A ce titre, il a ouvert un compte courant auprès de la Banque Populaire Bourgogne Franche-Comté et a souscrit, le 23 juillet 2010, un prêt « Express Artisan » n° 983629 d’un montant de 25.000 euros pour l’acquisition de matériel.
Le 9 septembre 2011, M. [U] a souscrit auprès de la banque un cautionnement 'tous engagements’ d’un montant de 20.000 euros pour une durée de dix ans.
En 2011, la structure professionnelle de M. [U] a été modifiée en SARL, laquelle a repris le prêt n° 983629 par voie d’avenant, qui a été garanti par un engagement de caution solidaire souscrit le 29 septembre 2011 par M. [U], dans la limite de 23.187 euros, pour une durée de 71 mois.
Le 3 avril 2013, la SARL [U] a souscrit un nouveau prêt « Express Artisan » n° 256855 de 18.720,95 euros pour des travaux d’agencement, garanti par la caution solidaire de M. [U] dans la limite de 21.615,80 euros pour une durée de 84 mois.

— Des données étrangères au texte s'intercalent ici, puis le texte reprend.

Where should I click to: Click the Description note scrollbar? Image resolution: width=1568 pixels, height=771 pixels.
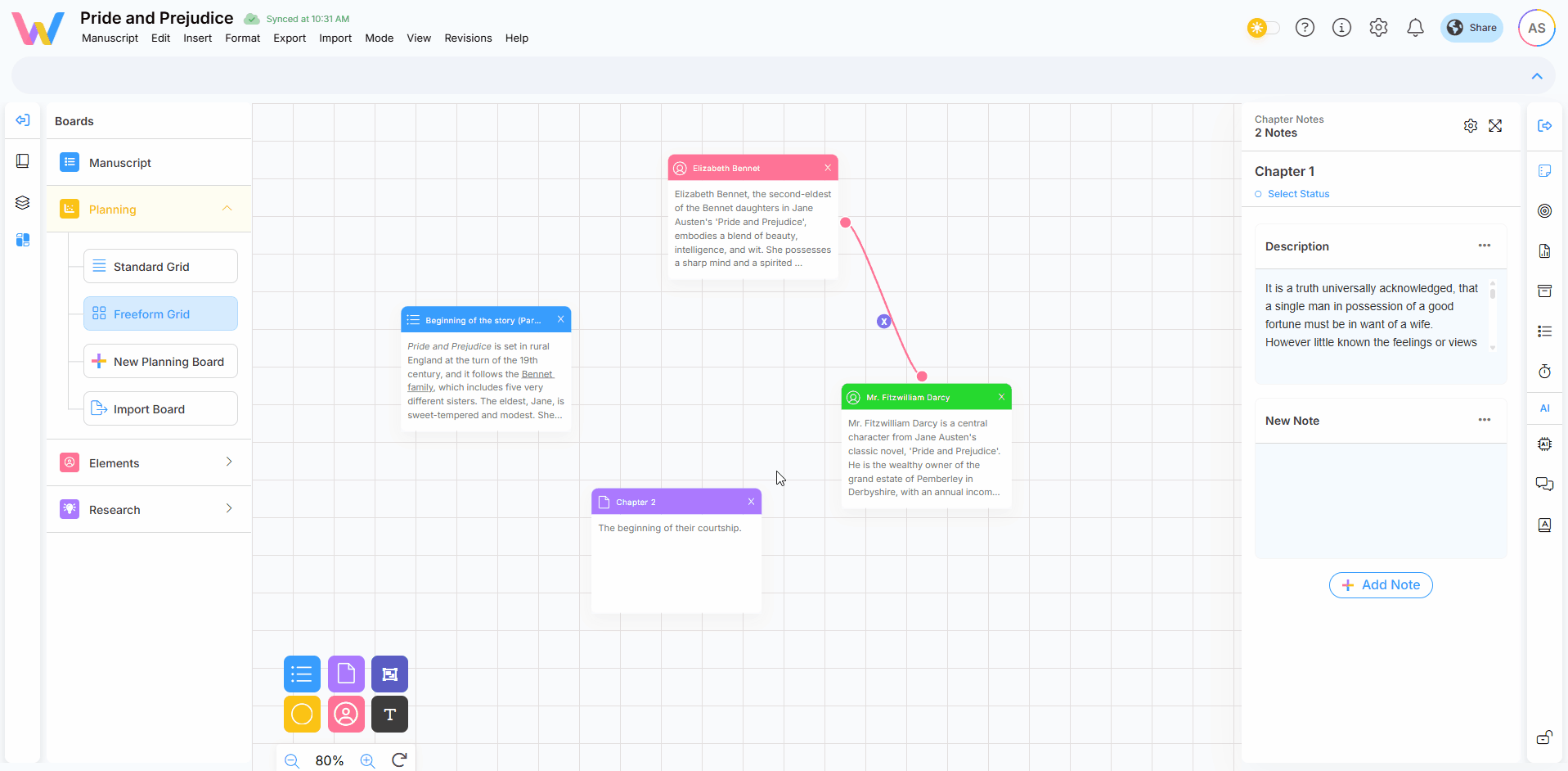(x=1493, y=291)

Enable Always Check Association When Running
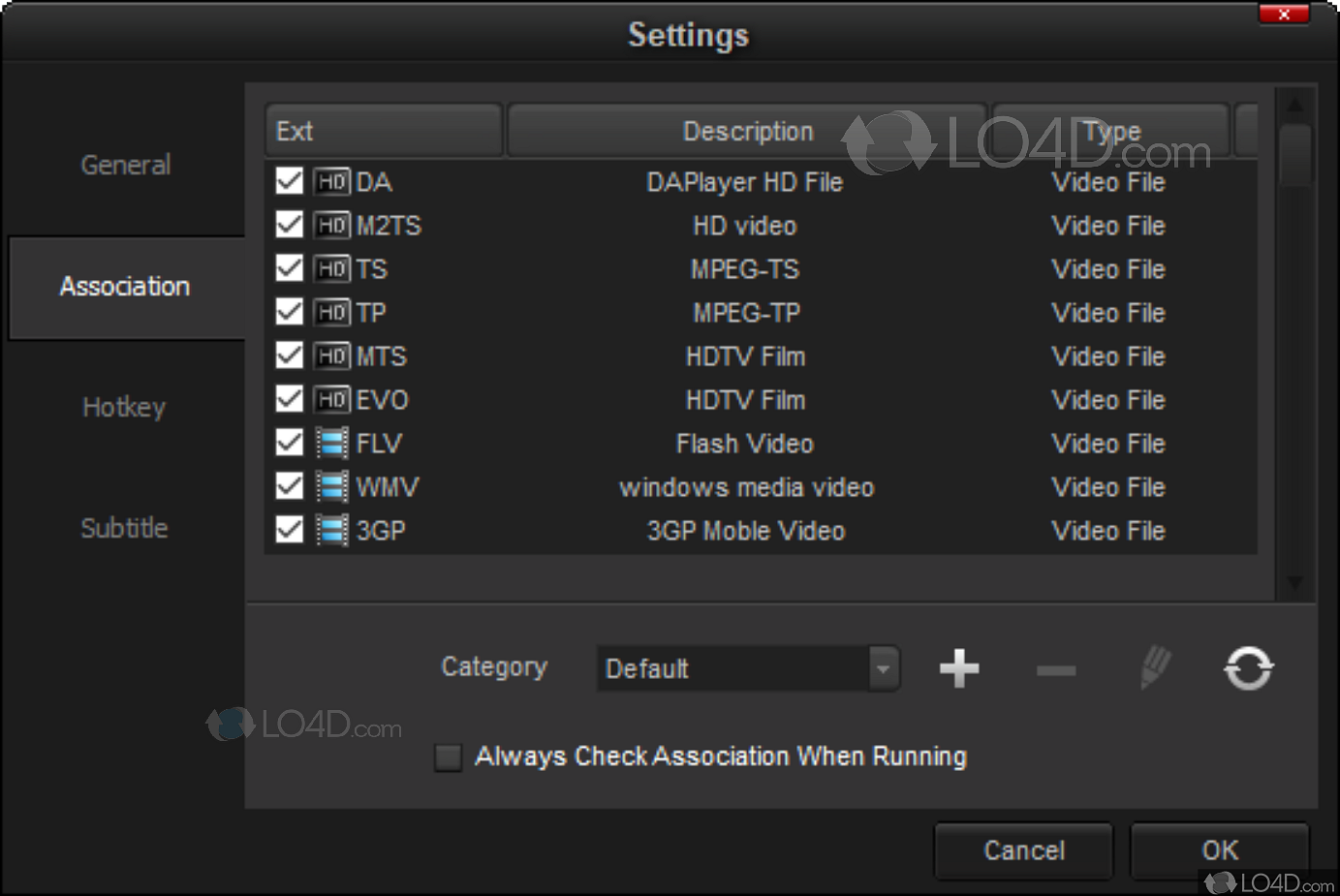[x=449, y=757]
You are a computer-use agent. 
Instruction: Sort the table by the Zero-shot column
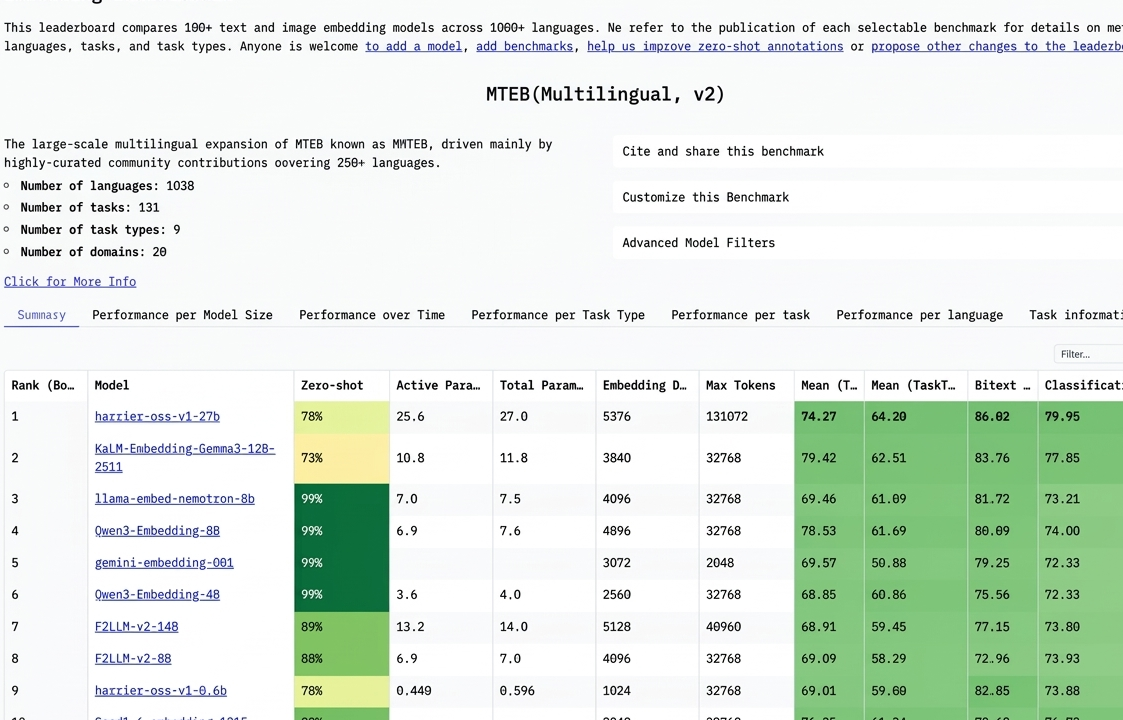[331, 385]
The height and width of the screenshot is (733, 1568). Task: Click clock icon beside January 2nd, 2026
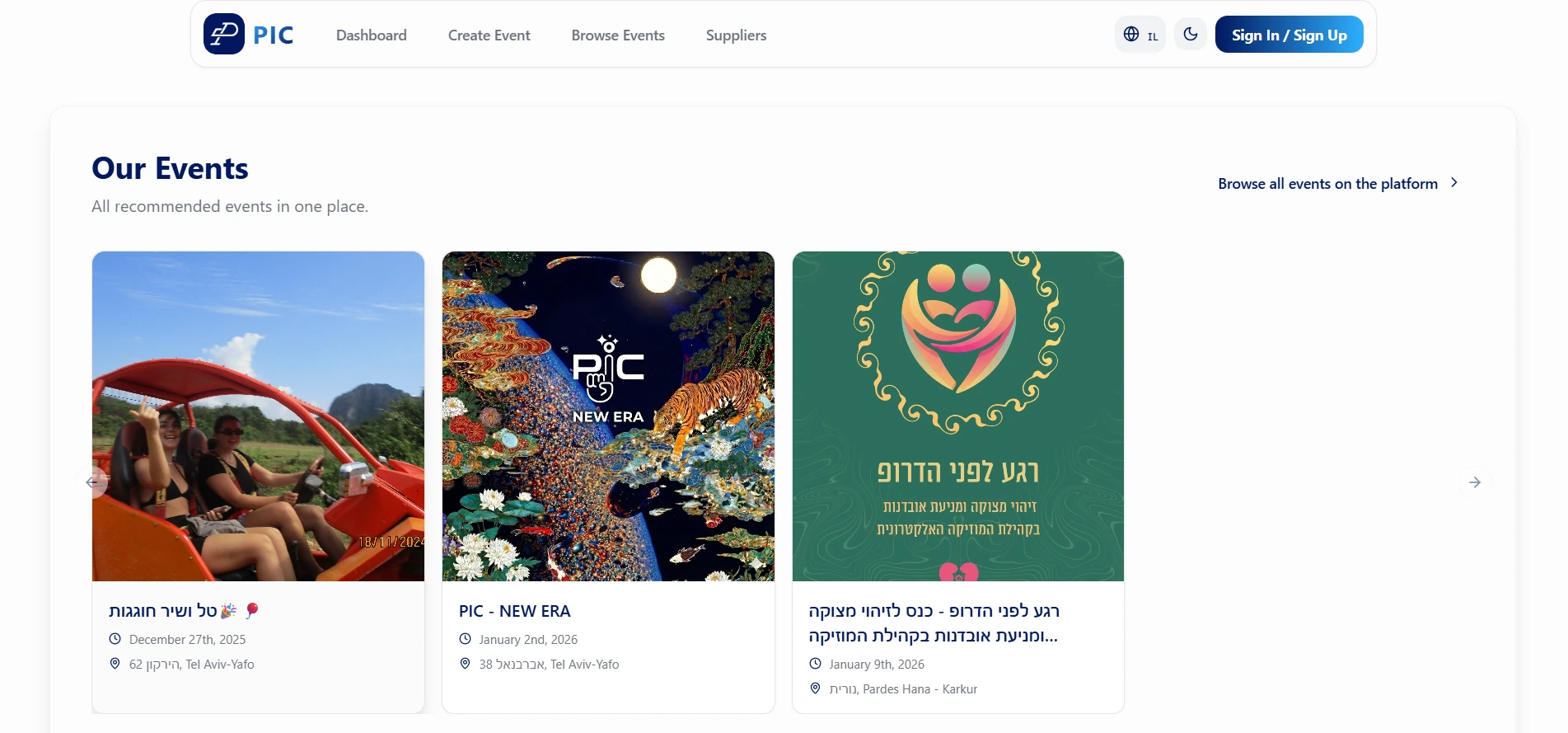pos(465,639)
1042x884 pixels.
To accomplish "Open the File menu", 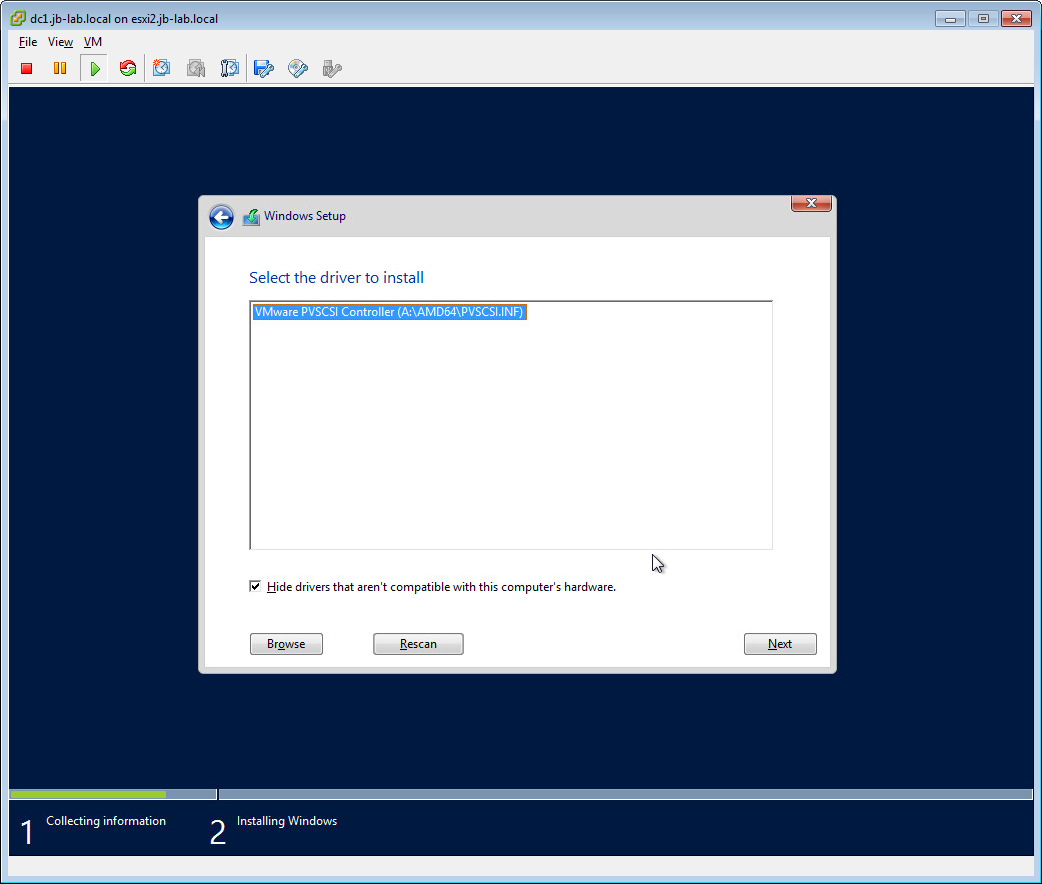I will pyautogui.click(x=28, y=42).
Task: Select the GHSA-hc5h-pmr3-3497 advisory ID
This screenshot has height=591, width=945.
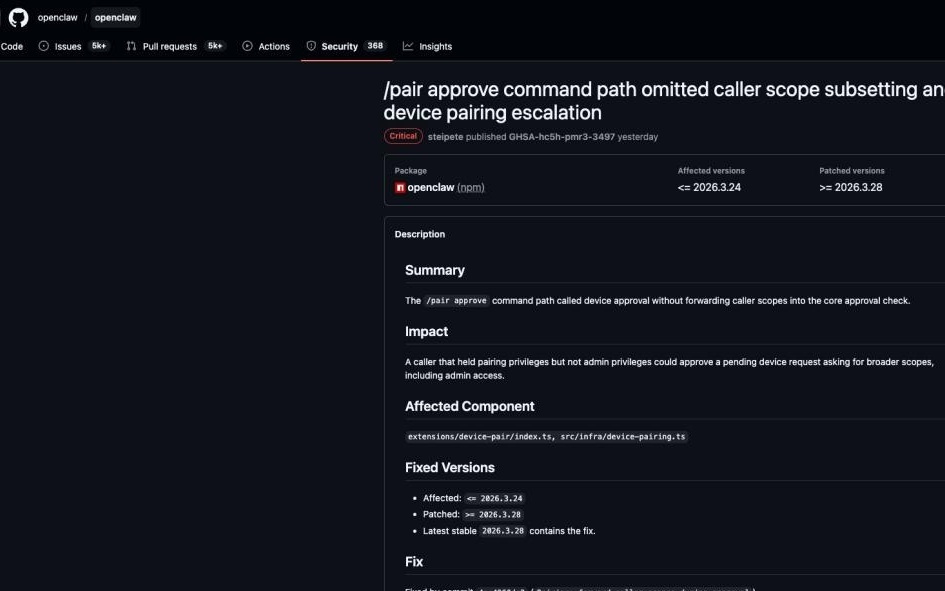Action: coord(561,136)
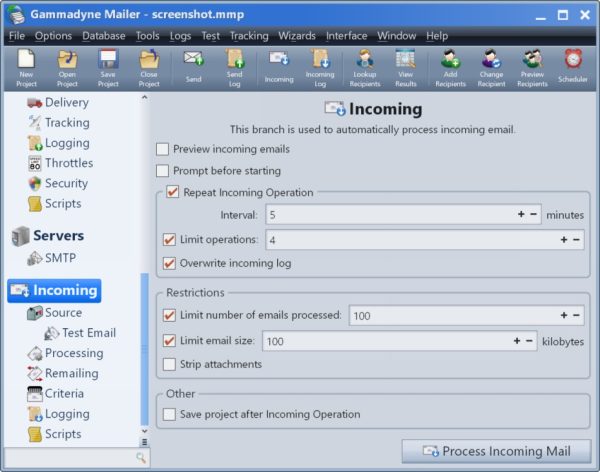This screenshot has width=600, height=472.
Task: Open Preview Recipients from the toolbar
Action: [532, 67]
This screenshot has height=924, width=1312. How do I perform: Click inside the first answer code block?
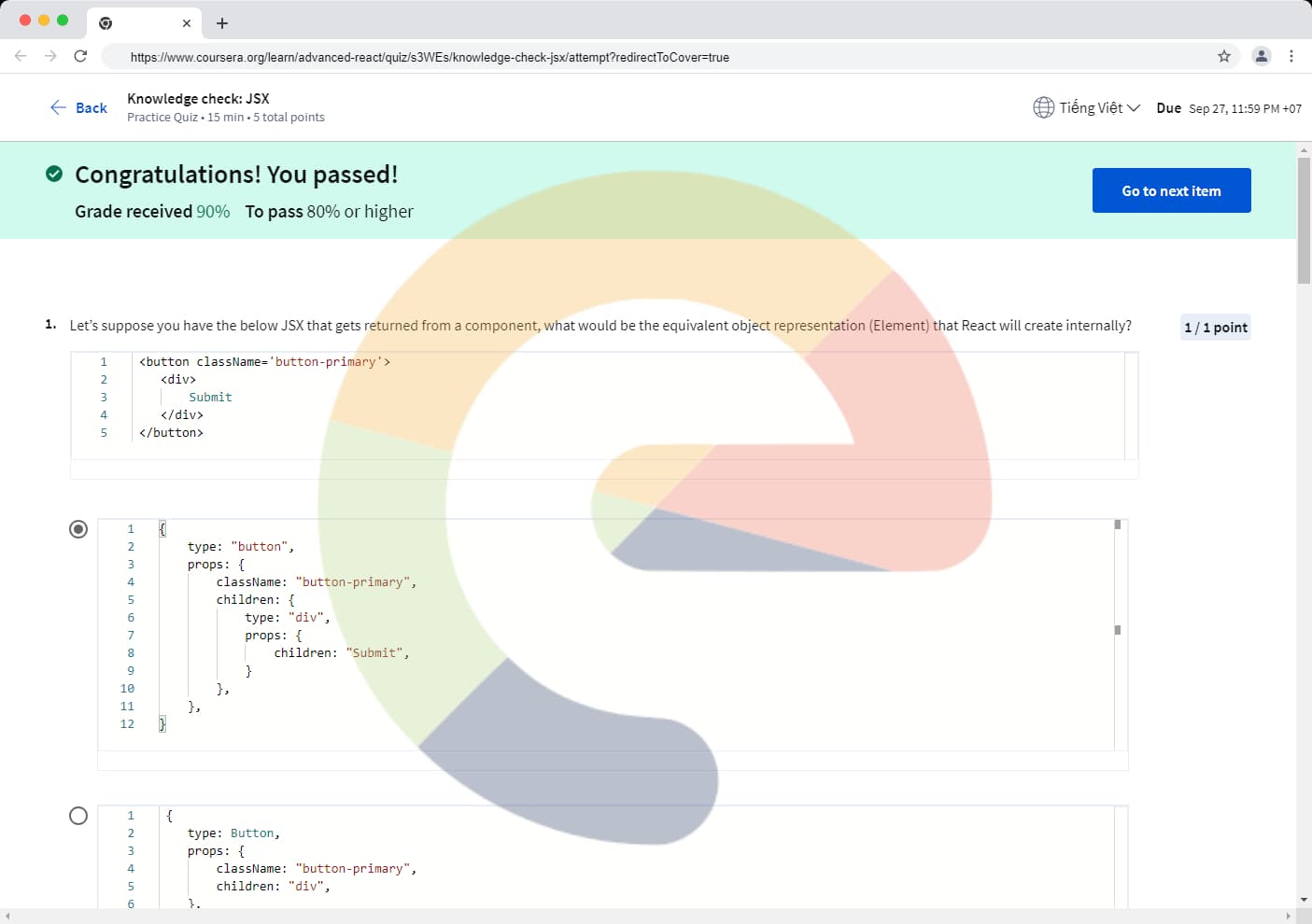[x=607, y=635]
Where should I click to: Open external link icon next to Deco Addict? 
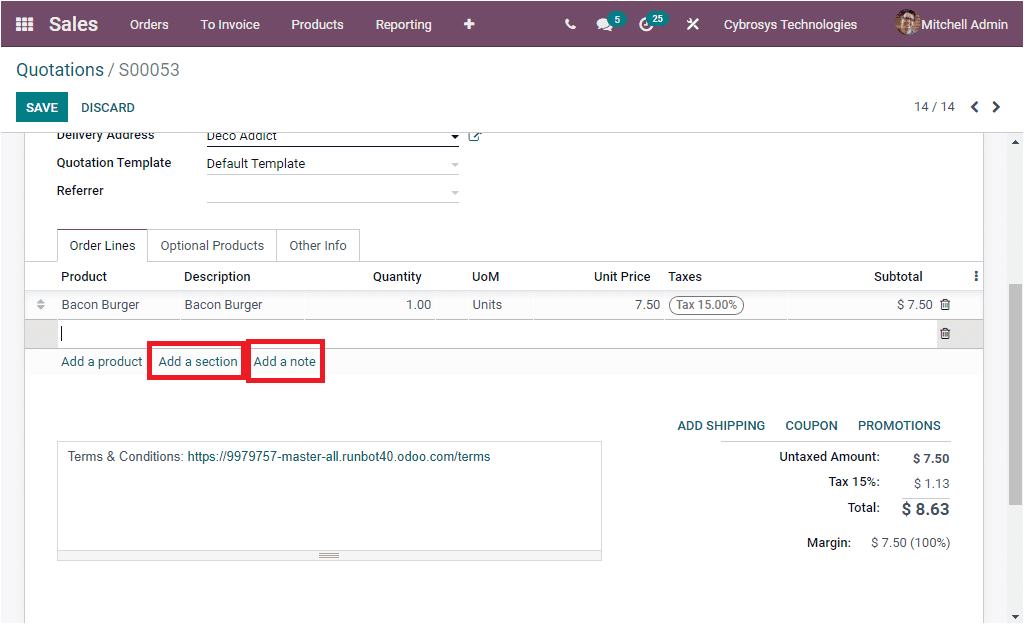tap(472, 135)
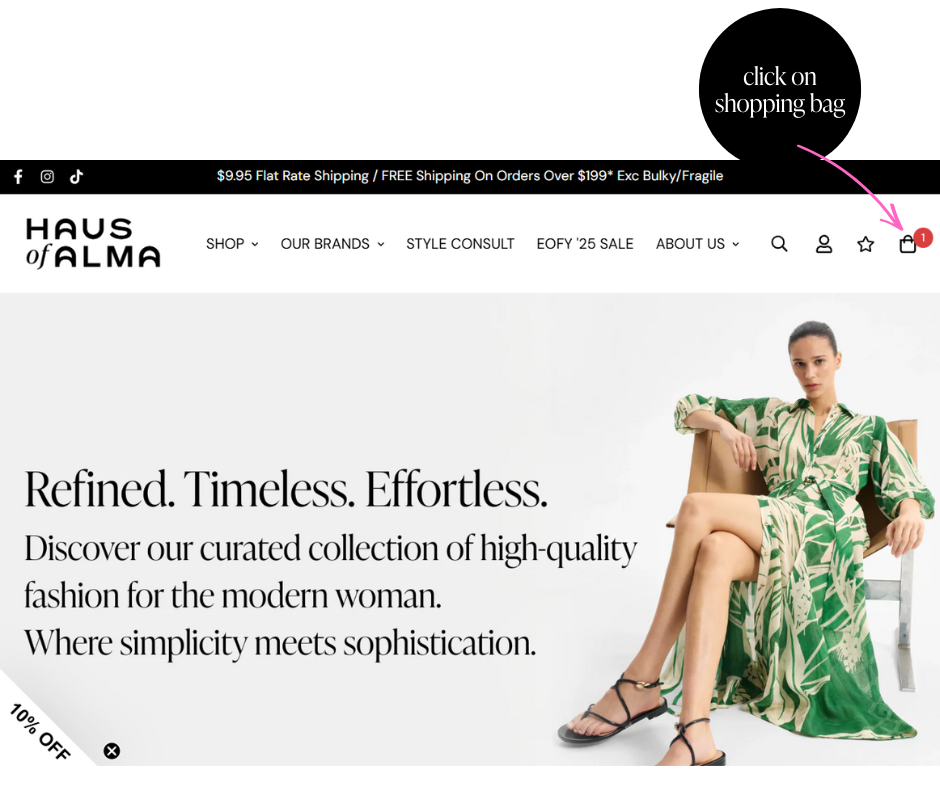Open the wishlist star icon

865,244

Enfin, le 26 juin 2015, la SARL [U] a souscrit un prêt « Equipement » n° 8701640 d’un montant de 4.000 euros pour acquérir un véhicule utilitaire et une pompe hydraulique, garanti par l’engagement de caution solidaire de M. [U] à hauteur de 4.800 euros pour une durée de 48 mois.
Pour chacun de ces prêts, M. [U] a adhéré à un contrat collectif d’assurance emprunteur souscrit par la Banque Populaire Bourgogne Franche-Comté auprès de la compagnie Assurances Banque Populaire Vie devenue BPCE Vie et BPCE Prévoyance, couvrant la garantie décès, PTIA et IT.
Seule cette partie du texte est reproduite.